Here are a few things Amy stated regarding geography:

"Alberta seems bigger than Winnipeg, doesn't it? How does that work?"

Me: How many states are there in the United States?
Amy: I don't know, but Canada has less continents than the US. TWENTY-SEVEN, RIGHT?! Why do I always think 27...? Is it more?
Me: Canada doesn't have continents. It has provinces.
Amy: Oh, yeah.


Amy: Is Calgary a city? 'Cause I thought Edmonton was a city...
Me: They're both cities.
Amy: YOU CAN HAVE TWO CITIES IN ONE PROVINCE?!


Amy's break down of the "countries" on our continent:

Canada
North America
Mexico City

(she also said this after the list: "Hang on, isn't Mexico City part of North America? Then is Mexico City a state, or a continent?)

"Geology"

Amy brings up how much she enjoys "geology" class. After describing how much she understands about where countries are, I correct her and say that she enjoys "geography." She brushes off the correction and begins to say some very inaccurate statements regarding geography. I decided to ask her to draw me a map of the world. The end result was this:





Here are the highlights of the progression:

She began with North America. After drawing the rough outline, she started Canada. Since we do live here, she got a good portion of that correct. Then she moved on to the USA. After jotting in Tennessee, Texas (pronounced "Texix), LA, and Pittsburgh, she drew Europe and placed London, Paris, and the UK.
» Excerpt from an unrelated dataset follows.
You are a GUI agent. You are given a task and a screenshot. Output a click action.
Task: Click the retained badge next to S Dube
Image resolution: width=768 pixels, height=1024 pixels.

Next was Australia and New Zealand. For some reason she placed Burnaby there instead of in British Columbia. Why Burnaby? Beats me.

Now, at this point, she drew a blank. I urged her on to try and name all the continents. She said she didn't know. I asked her how many continents there were. She replied with, "Well, more than this...TWENTY-SEVEN!"

I decided to have her fill out the US a bit more. I asked her where New York was. She said, "it's in L.A." Just before she drew a dot for it, she corrected herself with, "No! Wait! It's attached to L.A.! I don't know if it's on top or underneath, though, so I'm just going to draw it here."

She suddenly remembered Florida. She drew it on the west coast before scratching it out and placing it on an island. Also, Florida and Alaska are two terms for the same place, she said.

 I asked her about Asia, and she said, "Oh, yeah. Somewhere under Europe here. It's not that big, though, 'cause not many people live there." (???)

Then I said, "If we live in North America, isn't there a similar continent somewhere?" She didn't understad my hint, so I said, "Ok, where's South America?" She drew the land mass below North America, then an epiphany hit her: "THAT'S WHERE AFRICA IS! I CAN'T BELIEVE I FORGOT ABOUT AFRICA!"

I asked about Antarctica. She said, "don't we live in Antarctica?" and shaded in the southern Canadian prairies. She thought for a second, and said, "No, it's probably higher up over here."

Around this point, I asked, "Is there any other places in the world?"

Amy replied, "No, these are all the places people live or visit."

She spent a couple more minutes writing in a few other places before stopping.